Eliciting Latent Knowledge from Quirky Language Models (2312.01037v4)

Abstract: Eliciting Latent Knowledge (ELK) aims to find patterns in a capable neural network's activations that robustly track the true state of the world, especially in hard-to-verify cases where the model's output is untrusted. To further ELK research, we introduce 12 datasets and a corresponding suite of "quirky" LLMs (LMs) that are finetuned to make systematic errors when answering questions if and only if the keyword "Bob" is present in the prompt. We find that, especially in middle layers, linear probes usually report an LM's knowledge independently of what the LM outputs, enabling us to elicit the correct answer despite the model's untruthful output. The best probing method (logistic regression on contrast pairs) recovers 89% of the gap in AUROC between truthful and untruthful contexts, and 75% for questions harder than those used to train the probe. We also find that a mechanistic anomaly detection approach can flag untruthful behavior with 0.95 AUROC. Our results show promise for eliciting reliable knowledge from capable but untrusted models, and facilitates future research empirically investigating ELK methods.

• The paper presents a novel ELK method to extract truthful insights from language models engineered to produce systematic output errors.
• It utilizes simple linear probes, including difference-in-means classifiers, to reliably differentiate between the models' latent knowledge and deceptive outputs.
• The approach generalizes across easy and challenging tasks using both supervised and anomaly detection techniques, paving the way for future LM oversight research.

In the paper titled "Eliciting Latent Knowledge from Quirky LLMs," researchers present a method for uncovering reliable information from the internal representations of LLMs (LMs), even when their outputs deviate from the truth. The concept explored is the Eliciting Latent Knowledge (ELK) approach, intending to identify patterns in neural network activations that indicate the actual state of the world, not just the output provided by the model. These patterns can be differentiated from misleading outputs using a classification tool called a probe.

The researchers developed a suite of LLMs, which they term "quirky," that were fine-tuned to make intentional, systematic errors when specific prompts are given. These quirky models still possess underlying knowledge about the correct answers despite being designed to output incorrect answers. The paper reports on the use of simple probing methods that manage to reveal the correct answers from these models, including on questions that were not part of the training data for the probes. The researchers found that a simple classifier based on the difference-in-means generalized best across various prompts and provided high accuracy in identifying discrepancies between the model's output and its latent truth-tracking ability.

The dataset used in this paper is designed to challenge ELK methods. It includes "easy" questions that humans can answer and "hard" questions beyond a human expert’s capacity. The expectation is that while the probe may be trained on easy questions, it should still function when faced with harder problems.
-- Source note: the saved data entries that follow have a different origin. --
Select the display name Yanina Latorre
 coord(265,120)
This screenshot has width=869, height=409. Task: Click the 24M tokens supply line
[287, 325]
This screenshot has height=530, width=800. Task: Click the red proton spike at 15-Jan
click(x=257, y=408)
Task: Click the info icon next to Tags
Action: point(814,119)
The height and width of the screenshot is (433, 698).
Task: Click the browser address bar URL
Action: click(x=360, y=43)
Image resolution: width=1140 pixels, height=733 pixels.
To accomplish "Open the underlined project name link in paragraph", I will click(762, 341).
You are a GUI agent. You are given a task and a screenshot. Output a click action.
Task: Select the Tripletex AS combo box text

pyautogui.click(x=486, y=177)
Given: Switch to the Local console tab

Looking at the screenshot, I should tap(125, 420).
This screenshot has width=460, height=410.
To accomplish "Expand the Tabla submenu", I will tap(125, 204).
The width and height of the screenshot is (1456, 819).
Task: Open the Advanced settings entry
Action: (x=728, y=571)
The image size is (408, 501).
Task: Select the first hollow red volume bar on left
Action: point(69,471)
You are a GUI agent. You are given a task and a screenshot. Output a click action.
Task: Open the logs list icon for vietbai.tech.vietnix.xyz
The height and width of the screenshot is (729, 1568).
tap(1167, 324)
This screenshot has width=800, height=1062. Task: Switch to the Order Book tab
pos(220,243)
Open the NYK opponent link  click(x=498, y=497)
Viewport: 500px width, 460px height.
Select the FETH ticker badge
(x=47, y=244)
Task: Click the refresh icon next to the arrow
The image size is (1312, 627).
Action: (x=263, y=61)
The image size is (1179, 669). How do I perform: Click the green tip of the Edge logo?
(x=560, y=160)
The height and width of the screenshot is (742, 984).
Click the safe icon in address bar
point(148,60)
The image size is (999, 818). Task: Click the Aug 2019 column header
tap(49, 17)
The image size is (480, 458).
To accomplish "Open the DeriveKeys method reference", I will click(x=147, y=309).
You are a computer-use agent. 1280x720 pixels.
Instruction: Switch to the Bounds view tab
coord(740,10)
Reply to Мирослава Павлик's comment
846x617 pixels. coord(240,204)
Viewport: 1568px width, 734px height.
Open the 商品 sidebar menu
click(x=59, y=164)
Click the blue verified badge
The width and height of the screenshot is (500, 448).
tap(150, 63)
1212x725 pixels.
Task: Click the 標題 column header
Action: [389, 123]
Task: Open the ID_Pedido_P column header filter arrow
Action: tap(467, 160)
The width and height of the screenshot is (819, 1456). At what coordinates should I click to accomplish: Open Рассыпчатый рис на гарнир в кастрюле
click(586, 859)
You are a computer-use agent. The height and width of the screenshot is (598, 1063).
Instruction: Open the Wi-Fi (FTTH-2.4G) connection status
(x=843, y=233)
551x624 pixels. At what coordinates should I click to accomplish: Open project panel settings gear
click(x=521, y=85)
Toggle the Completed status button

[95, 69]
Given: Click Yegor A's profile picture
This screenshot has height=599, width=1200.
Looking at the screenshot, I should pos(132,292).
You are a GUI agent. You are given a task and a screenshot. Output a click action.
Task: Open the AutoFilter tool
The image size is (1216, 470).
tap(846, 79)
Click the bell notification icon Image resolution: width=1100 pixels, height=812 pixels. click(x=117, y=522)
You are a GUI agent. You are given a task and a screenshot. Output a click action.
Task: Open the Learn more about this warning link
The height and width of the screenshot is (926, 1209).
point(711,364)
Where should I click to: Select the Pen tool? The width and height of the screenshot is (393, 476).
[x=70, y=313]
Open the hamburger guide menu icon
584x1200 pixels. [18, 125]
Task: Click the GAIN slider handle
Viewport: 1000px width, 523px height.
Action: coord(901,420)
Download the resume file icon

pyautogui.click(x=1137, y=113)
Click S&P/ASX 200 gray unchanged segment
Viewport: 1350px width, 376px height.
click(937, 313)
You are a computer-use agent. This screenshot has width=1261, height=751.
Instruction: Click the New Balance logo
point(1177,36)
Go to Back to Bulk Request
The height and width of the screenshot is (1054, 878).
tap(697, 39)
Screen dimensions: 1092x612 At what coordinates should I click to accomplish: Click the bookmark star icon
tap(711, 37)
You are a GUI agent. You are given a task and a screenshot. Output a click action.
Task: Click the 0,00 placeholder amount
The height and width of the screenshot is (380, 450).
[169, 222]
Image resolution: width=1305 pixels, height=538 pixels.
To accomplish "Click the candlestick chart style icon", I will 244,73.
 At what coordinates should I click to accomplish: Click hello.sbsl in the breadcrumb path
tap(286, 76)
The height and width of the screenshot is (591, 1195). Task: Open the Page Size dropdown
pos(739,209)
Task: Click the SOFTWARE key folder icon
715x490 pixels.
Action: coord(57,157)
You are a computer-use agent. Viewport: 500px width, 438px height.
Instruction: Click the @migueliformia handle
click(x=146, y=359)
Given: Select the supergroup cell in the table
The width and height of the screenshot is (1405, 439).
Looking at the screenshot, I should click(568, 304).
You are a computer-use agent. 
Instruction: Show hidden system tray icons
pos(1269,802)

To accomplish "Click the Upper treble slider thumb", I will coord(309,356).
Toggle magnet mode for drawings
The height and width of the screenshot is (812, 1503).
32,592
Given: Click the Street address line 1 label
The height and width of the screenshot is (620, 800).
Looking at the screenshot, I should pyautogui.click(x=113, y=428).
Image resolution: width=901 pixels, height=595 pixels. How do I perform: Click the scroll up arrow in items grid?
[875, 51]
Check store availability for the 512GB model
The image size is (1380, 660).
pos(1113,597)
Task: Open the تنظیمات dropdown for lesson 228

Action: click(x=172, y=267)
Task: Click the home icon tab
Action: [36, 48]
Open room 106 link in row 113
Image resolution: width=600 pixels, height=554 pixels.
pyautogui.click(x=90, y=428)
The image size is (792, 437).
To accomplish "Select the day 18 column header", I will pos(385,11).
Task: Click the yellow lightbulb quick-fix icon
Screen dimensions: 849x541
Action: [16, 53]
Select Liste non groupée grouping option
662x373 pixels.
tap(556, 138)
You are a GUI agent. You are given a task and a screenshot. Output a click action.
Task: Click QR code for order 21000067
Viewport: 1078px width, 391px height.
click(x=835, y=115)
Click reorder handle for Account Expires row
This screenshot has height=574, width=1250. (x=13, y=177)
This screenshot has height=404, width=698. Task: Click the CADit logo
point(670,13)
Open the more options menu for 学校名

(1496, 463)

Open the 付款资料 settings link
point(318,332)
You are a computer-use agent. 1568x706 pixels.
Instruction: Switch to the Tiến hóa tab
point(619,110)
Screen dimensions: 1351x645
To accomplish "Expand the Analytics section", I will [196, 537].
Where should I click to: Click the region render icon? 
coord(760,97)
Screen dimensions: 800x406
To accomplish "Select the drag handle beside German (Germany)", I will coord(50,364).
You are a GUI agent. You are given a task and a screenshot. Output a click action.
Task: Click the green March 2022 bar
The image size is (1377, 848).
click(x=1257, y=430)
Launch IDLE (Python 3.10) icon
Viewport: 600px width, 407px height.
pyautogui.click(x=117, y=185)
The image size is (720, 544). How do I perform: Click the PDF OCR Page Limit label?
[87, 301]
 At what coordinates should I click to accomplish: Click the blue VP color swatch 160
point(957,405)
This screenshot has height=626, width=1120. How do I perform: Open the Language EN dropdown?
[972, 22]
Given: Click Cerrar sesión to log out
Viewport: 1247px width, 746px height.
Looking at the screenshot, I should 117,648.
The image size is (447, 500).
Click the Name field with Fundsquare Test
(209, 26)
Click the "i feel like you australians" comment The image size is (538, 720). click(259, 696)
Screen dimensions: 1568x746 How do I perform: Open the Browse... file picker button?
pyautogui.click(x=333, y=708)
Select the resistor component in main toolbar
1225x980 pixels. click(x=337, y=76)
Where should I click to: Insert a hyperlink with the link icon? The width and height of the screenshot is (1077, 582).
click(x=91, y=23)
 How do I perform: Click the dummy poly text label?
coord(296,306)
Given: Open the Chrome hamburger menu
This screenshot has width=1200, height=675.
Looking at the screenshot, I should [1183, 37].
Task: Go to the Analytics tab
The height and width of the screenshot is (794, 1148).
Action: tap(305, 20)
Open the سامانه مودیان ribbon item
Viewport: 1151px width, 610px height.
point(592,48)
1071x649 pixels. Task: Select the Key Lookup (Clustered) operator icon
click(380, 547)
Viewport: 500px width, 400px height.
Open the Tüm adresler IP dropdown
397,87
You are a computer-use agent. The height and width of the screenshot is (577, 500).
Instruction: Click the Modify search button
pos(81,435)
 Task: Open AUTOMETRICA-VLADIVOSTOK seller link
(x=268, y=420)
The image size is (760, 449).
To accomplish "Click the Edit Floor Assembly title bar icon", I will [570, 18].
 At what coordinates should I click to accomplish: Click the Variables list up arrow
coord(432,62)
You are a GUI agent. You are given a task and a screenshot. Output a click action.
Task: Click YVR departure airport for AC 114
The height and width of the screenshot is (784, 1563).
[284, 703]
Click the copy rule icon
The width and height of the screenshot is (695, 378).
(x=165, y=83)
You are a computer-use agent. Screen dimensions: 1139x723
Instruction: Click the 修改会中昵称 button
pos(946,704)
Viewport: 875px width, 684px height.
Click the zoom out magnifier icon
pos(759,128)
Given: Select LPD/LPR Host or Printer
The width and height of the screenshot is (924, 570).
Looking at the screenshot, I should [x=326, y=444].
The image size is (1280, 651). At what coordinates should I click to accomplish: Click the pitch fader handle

The researchers developed their dataset, Quirky Math, which consists of basic addition problems accompanied by answers labeled by fictional characters with distinct, systematic error patterns.

Several probing techniques were applied, including supervised and unsupervised methods, with the focus on linear models. The probes simply use the activations from a single layer of the quirky LLM and aim to score the likelihood of a statement being true or false. A key insight is that these probing methods, particularly difference-in-means, could generalize from contexts where the model output accurately tracked truth to contexts where it did not, even when the probes were only trained on easy examples.

Additionally, the researchers experimented with anomaly detection, which did not require any examples of untruthful behavior for training. It used the probe outputs from the trustworthy examples as a basis to detect when the models might not be accurately tracking the truth.

In conclusion, the paper suggests promising avenues for using ELK to ensure reliable oversight of LLMs, especially as they may start to exceed human expert performance. The authors provide their experimental setup, models, and datasets to encourage further research. They also point to potential future work, including expanding the scope of the datasets and probing methods, and exploring the limits of context-independent knowledge representations within LLMs.